Reproduce the material that follows exactly, with no line left out.

### Information supplied

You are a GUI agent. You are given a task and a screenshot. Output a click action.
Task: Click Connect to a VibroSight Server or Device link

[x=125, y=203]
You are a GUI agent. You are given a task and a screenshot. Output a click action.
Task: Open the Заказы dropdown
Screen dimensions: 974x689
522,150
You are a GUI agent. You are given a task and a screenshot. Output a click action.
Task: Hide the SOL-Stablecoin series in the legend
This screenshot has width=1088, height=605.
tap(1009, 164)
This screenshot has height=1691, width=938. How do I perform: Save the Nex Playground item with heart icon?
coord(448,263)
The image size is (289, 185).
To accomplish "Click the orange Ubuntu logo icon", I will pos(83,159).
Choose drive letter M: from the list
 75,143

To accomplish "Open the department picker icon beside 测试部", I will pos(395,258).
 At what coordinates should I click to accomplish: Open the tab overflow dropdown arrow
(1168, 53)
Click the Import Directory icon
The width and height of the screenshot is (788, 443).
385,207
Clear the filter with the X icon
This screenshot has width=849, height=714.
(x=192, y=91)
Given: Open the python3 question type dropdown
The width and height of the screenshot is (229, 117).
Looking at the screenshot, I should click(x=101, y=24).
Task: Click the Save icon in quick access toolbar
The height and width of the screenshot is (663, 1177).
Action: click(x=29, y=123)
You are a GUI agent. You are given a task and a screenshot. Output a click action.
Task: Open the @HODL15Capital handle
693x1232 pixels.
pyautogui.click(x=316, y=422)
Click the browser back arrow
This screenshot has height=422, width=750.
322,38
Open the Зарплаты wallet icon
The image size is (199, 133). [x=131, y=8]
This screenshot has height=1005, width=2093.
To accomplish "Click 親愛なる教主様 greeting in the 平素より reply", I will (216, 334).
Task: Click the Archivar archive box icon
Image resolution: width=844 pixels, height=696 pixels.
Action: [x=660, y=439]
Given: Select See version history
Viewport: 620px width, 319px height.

######

Finished exercise:
You are a GUI agent. You are given a task and a screenshot. Output a click action.
Task: Click Connect to a VibroSight Server or Device link

[x=125, y=203]
You are a GUI agent. You are given a task and a screenshot. Output a click action.
Task: Open the Заказы dropdown
Screen dimensions: 974x689
522,150
You are a GUI agent. You are given a task and a screenshot. Output a click action.
Task: Hide the SOL-Stablecoin series in the legend
This screenshot has width=1088, height=605.
tap(1009, 164)
This screenshot has height=1691, width=938. How do I perform: Save the Nex Playground item with heart icon?
coord(448,263)
The image size is (289, 185).
To accomplish "Click the orange Ubuntu logo icon", I will pos(83,159).
Choose drive letter M: from the list
 75,143

To accomplish "Open the department picker icon beside 测试部", I will pos(395,258).
 At what coordinates should I click to accomplish: Open the tab overflow dropdown arrow
(1168, 53)
Click the Import Directory icon
The width and height of the screenshot is (788, 443).
385,207
Clear the filter with the X icon
This screenshot has width=849, height=714.
(x=192, y=91)
Given: Open the python3 question type dropdown
The width and height of the screenshot is (229, 117).
Looking at the screenshot, I should click(x=101, y=24).
Task: Click the Save icon in quick access toolbar
The height and width of the screenshot is (663, 1177).
Action: click(x=29, y=123)
You are a GUI agent. You are given a task and a screenshot. Output a click action.
Task: Open the @HODL15Capital handle
693x1232 pixels.
pyautogui.click(x=316, y=422)
Click the browser back arrow
This screenshot has height=422, width=750.
322,38
Open the Зарплаты wallet icon
The image size is (199, 133). [x=131, y=8]
This screenshot has height=1005, width=2093.
To accomplish "Click 親愛なる教主様 greeting in the 平素より reply", I will (216, 334).
Task: Click the Archivar archive box icon
Image resolution: width=844 pixels, height=696 pixels.
Action: [x=660, y=439]
Given: Select See version history
Viewport: 620px width, 319px height.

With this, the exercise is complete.